Следовательно, если мы заинтересованы в успехе лечения, нельзя запугивать больного. Всё, что мы ему говорим, должно быть пронизано дальновидной заботой об укреплении его мужества — нашего главного союзника в борьбе с болезнью. Конечно, это вовсе не значит, что позволительно лгать, пусть даже с благими намерениями. Врач должен всегда сохранять внутреннюю честность и порядочность. Но не менее важно контролировать свои высказывания здравым смыслом. Например, безопасность и польза противогриппозной вакцины проверена буквально на миллионах людей. И всё же в перечне побочных действий этой вакцины каждая фирма-изготовитель упоминает возможность анафилактического шока. Если врач, желая защитить больного от гриппа, порекомендует ему эту вакцину, но обрушит на него подробное перечисление всех возможных осложнений, включая и самые редкие, то, конечно, он выполнит свой долг сообщать всю правду. Но скорее всего напуганный больной откажется от прививки. Ведь, в отличие от врача, он не знает, что анафилактический шок встречается при вакцинации исключительно редко. Так что такая информация ничуть не поможет, а скорее помешает больному сделать правильный выбор… От свидетеля в суде, да и от эксперта требуют правду, только правду и ничего, кроме правды. Роль врача совершенно другая. От него больной и все общество требуют лечения и облегчения страданий. Поэтому поведение врача всё равно остается, в сущности, патерналистским, и никакие модные рассуждения не могут изменить это.
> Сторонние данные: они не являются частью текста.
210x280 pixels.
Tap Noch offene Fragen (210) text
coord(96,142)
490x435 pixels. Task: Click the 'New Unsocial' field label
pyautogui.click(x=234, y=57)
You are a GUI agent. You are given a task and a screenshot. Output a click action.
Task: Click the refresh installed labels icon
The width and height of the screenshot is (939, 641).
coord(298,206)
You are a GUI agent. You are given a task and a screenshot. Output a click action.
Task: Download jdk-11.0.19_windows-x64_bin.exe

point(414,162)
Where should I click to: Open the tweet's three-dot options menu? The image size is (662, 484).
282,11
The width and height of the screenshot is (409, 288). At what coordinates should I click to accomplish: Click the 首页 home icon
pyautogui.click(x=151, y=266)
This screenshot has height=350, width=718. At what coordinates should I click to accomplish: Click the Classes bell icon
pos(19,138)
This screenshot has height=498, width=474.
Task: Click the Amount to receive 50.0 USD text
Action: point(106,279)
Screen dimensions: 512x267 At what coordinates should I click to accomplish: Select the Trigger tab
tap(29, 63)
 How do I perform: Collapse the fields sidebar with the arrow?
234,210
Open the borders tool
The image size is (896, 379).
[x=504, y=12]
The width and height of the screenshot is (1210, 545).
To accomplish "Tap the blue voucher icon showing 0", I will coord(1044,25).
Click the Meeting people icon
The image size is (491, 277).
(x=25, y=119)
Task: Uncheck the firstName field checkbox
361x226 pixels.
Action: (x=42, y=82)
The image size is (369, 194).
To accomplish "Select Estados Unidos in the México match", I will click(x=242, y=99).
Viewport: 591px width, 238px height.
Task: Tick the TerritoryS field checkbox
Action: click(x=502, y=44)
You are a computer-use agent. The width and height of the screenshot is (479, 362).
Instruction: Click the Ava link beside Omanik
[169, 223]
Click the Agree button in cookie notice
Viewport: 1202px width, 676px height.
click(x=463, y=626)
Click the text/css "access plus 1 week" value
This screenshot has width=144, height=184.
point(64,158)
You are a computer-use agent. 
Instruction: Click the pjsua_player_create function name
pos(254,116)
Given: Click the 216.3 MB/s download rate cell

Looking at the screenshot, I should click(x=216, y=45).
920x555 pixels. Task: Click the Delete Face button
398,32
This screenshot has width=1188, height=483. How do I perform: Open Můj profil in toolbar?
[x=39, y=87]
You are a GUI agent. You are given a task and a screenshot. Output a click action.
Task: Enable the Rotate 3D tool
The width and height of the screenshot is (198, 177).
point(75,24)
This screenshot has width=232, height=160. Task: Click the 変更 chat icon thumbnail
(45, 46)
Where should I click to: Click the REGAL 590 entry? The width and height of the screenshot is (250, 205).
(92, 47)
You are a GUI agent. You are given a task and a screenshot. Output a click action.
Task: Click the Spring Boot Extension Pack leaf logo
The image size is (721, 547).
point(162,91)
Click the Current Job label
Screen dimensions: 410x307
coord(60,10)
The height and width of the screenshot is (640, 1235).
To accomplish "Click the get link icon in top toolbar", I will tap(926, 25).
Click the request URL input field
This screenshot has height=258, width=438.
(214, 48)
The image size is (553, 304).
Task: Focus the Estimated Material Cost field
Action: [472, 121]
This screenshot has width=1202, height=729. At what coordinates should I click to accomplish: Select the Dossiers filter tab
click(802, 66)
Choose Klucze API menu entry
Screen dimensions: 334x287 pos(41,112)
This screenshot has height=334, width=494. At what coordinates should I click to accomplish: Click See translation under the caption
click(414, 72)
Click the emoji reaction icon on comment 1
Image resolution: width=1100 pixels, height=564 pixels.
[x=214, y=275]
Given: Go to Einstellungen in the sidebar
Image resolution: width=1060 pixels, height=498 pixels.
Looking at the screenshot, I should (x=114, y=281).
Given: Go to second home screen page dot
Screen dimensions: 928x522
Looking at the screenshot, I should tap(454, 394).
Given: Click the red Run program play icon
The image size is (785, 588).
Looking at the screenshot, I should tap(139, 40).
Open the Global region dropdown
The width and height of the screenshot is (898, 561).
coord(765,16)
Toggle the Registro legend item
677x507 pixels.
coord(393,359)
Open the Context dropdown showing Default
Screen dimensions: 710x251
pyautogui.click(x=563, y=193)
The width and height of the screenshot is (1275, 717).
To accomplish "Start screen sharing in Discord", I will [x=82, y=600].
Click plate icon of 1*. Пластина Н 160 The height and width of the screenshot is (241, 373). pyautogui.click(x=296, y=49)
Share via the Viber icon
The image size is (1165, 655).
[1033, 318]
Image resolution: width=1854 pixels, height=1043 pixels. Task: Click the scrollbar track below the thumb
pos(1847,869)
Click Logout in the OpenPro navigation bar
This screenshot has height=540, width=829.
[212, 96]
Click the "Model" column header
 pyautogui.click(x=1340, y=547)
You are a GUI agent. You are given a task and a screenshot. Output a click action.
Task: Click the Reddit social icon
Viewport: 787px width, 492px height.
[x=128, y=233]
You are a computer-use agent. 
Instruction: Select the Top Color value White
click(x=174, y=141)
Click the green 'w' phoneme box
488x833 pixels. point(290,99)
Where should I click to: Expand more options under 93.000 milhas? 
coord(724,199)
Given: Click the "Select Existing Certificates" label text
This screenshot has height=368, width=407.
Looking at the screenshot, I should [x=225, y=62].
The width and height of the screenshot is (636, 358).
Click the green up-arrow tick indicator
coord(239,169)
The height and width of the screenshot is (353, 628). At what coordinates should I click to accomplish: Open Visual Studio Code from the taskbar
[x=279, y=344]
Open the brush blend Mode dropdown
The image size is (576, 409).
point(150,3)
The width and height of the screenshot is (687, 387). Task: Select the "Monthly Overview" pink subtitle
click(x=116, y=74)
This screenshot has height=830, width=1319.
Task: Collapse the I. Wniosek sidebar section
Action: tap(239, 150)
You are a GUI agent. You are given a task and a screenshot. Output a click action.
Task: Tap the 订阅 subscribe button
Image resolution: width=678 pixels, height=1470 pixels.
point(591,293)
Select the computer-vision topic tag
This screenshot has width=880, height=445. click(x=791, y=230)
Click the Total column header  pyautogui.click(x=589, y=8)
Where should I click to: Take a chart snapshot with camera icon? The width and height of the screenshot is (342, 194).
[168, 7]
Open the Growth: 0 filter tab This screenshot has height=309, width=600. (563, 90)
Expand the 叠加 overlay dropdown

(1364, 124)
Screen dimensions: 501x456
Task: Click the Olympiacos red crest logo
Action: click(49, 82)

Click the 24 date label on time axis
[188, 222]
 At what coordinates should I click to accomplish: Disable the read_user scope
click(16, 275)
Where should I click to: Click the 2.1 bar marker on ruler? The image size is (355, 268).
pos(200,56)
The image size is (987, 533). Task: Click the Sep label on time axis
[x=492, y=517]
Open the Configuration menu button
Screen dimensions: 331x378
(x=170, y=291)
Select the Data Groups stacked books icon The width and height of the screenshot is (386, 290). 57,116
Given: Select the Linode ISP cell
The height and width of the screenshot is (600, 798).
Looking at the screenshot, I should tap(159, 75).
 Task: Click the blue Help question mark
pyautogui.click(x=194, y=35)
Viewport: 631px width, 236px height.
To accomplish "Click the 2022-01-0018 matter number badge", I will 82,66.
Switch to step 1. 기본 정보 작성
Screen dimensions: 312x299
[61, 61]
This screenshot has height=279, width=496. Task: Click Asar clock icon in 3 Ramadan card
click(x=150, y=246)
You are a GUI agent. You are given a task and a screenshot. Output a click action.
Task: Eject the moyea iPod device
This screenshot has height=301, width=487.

Лет сорок назад ко мне обратилась молодая вдова. У ее единственного ребенка — мальчика семи лет обнаружили дефект межпредсердной перегородки и предложили операцию. Испуганная мать приехала за советом в Москву из Горького (ныне Нижний Новгород). Мальчик не отставал от сверстников ни по физическому развитию, ни в играх, сердце было нормальных размеров, легочный рисунок на рентгенограмме не был усилен, шум еле прослушивался. Данные зондирования сердца также говорили об очень небольшом размере дефекта. Ультразвуковой диагностики в ту пору еще не было, но все остальное говорило, что порок незначительный. Я сказал, что настоятельной необходимости в операции нет, и что вполне можно ограничиться наблюдением. На мое решение повлияло также и то, что в те годы (1970 г.) сердечная хирургия в СССР делала только свои первые шаги, и операционная смертность была еще довольно высока. Женщина просияла и смущенно призналась, что она уже обращалась с тем же вопросом к известному профессору в Горьком (она назвала фамилию хирурга, который первым начал в этом городе делать операции на сердце). Профессор осмотрел ее ребенка и предложил сам его прооперировать. Тогда эта миловидная и очень симпатичная женщина простодушно и доверчиво спросила: «Профессор, а если бы это был Ваш сын, Вы бы тоже посоветовали операцию?». Эти слова поразили его в самое сердце. Он растерялся, а потом ответил: «Я должен еще подумать. Приходите ко мне через три дня». Через три дня он сказал ей, что теперь он не настаивает на операции.